## [YOUR GOAL]
Could you reproduce the listing from the line containing "What do you see at coordinates (96, 518)" through the line containing "at (64, 437).", swapping "screenshot" for "image" and changing nothing else?

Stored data
********************

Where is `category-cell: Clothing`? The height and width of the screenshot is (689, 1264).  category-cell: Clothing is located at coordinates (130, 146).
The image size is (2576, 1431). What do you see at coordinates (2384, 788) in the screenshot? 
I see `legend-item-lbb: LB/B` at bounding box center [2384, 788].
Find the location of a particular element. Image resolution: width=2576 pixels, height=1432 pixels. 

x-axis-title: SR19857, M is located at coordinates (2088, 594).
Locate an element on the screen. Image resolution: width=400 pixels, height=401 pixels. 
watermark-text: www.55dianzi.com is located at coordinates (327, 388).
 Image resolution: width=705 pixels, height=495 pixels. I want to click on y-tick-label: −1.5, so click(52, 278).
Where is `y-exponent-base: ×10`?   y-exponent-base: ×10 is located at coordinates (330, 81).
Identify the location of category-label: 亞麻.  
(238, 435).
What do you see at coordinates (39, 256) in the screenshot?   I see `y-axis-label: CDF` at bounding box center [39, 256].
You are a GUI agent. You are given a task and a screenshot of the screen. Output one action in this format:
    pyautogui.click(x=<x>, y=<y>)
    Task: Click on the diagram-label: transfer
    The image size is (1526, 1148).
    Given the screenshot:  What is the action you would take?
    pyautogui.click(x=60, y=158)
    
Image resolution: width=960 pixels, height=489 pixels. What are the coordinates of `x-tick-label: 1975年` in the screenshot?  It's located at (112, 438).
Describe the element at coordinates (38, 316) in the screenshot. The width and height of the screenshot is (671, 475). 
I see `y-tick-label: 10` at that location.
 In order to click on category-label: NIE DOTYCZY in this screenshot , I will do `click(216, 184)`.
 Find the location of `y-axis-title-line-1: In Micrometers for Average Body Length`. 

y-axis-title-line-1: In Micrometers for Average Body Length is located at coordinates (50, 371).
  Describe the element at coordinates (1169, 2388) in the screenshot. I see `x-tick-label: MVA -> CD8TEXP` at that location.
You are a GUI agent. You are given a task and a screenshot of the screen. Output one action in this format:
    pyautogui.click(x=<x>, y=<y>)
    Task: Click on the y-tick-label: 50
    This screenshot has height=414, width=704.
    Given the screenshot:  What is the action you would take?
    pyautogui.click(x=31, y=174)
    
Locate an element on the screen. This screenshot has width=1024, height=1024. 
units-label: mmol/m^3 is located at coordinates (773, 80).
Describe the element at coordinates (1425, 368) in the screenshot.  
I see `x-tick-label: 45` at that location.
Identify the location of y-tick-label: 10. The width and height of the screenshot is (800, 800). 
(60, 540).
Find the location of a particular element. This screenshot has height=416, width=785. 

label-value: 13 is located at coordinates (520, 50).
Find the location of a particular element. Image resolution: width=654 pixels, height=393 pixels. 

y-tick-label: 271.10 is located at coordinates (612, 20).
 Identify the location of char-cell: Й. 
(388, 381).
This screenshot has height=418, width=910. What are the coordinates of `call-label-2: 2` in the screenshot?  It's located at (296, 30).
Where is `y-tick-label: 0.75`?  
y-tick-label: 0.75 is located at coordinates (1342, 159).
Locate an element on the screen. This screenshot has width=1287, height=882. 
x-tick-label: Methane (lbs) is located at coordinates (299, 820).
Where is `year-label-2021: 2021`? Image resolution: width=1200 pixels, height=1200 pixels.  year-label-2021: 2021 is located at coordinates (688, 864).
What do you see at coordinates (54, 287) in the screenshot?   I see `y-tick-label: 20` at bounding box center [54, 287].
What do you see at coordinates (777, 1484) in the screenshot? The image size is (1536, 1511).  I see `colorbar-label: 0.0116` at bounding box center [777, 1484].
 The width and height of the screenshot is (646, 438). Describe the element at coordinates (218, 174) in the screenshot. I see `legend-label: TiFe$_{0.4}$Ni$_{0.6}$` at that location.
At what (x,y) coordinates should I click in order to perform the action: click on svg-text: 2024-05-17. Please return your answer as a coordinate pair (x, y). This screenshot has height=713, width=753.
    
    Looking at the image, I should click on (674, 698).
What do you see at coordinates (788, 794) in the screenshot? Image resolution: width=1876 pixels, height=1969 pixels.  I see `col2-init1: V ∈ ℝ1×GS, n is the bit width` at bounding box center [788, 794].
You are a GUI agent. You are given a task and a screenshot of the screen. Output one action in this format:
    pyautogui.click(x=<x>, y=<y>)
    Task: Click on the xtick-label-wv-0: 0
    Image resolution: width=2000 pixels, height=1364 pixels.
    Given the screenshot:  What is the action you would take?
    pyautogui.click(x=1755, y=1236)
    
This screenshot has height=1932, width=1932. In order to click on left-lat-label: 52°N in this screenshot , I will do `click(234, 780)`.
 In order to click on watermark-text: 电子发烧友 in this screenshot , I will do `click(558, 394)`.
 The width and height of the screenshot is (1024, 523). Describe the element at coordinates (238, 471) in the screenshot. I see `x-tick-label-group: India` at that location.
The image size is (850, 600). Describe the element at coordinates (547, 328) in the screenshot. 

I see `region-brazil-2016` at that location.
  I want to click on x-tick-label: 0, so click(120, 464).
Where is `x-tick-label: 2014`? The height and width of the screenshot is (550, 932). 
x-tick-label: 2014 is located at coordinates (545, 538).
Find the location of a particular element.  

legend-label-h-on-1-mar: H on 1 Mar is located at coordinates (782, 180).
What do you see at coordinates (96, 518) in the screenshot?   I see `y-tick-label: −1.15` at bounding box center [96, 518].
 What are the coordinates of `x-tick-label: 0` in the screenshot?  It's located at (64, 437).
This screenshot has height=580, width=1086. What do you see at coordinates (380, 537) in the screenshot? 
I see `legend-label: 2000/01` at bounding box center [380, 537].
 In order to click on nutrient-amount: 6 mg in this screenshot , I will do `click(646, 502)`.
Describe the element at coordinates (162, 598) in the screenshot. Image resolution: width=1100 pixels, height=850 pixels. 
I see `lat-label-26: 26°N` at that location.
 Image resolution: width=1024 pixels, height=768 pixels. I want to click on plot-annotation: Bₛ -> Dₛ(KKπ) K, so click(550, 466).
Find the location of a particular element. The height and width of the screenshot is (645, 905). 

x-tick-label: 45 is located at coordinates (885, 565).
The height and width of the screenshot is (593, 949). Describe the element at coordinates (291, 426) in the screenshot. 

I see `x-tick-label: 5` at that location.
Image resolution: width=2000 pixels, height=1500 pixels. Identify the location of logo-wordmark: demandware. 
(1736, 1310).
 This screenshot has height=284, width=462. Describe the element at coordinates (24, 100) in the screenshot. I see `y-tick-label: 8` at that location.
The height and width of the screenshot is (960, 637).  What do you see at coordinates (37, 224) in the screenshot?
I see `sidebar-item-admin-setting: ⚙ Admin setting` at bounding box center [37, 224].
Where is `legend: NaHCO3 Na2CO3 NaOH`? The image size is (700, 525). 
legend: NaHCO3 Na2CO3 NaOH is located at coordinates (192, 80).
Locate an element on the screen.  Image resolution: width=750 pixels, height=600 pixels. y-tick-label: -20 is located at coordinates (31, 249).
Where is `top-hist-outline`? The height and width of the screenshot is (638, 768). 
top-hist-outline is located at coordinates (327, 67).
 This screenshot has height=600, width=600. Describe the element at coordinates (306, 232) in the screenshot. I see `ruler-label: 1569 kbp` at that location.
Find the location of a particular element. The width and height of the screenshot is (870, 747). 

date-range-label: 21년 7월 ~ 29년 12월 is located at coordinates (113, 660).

********************

## [PROBLEM SOLUTION]
What do you see at coordinates (96, 518) in the image?   I see `y-tick-label: −1.15` at bounding box center [96, 518].
 What are the coordinates of `x-tick-label: 0` in the image?  It's located at (64, 437).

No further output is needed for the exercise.